## Your instructions
The expected response is a copy of every line in the entries below that includes the word "agent".

[[ Records for this task, beginning ]]

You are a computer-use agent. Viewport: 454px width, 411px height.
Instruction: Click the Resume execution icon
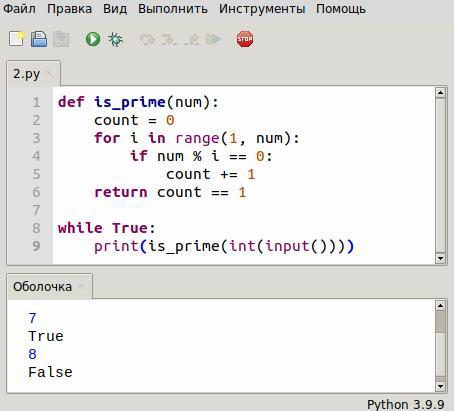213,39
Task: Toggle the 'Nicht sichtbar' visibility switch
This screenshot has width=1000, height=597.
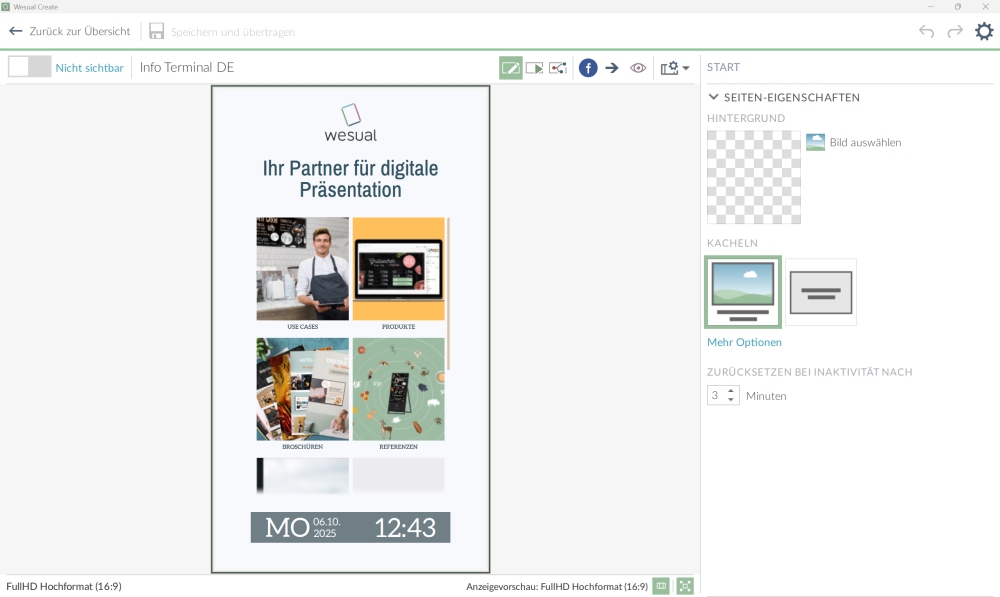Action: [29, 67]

[[ Records for this task, end ]]
[[ Records for this task, beginning ]]

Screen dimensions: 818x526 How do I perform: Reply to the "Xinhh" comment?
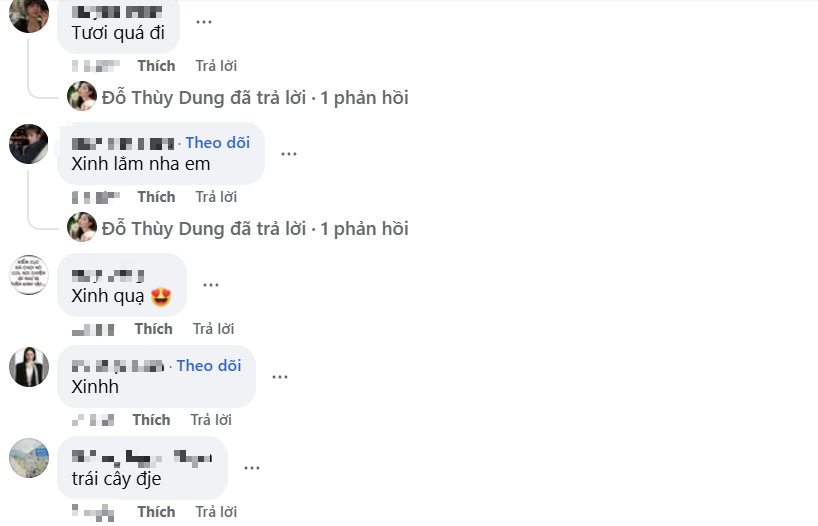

[[ Records for this task, end ]]
[[ Records for this task, beginning ]]

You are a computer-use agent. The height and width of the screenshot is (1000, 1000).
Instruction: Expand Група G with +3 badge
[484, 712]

[[ Records for this task, end ]]

## Output for this exercise
You are a computer-use agent. Viewport: 454px width, 411px height.
You are a computer-use agent. The height and width of the screenshot is (1000, 1000).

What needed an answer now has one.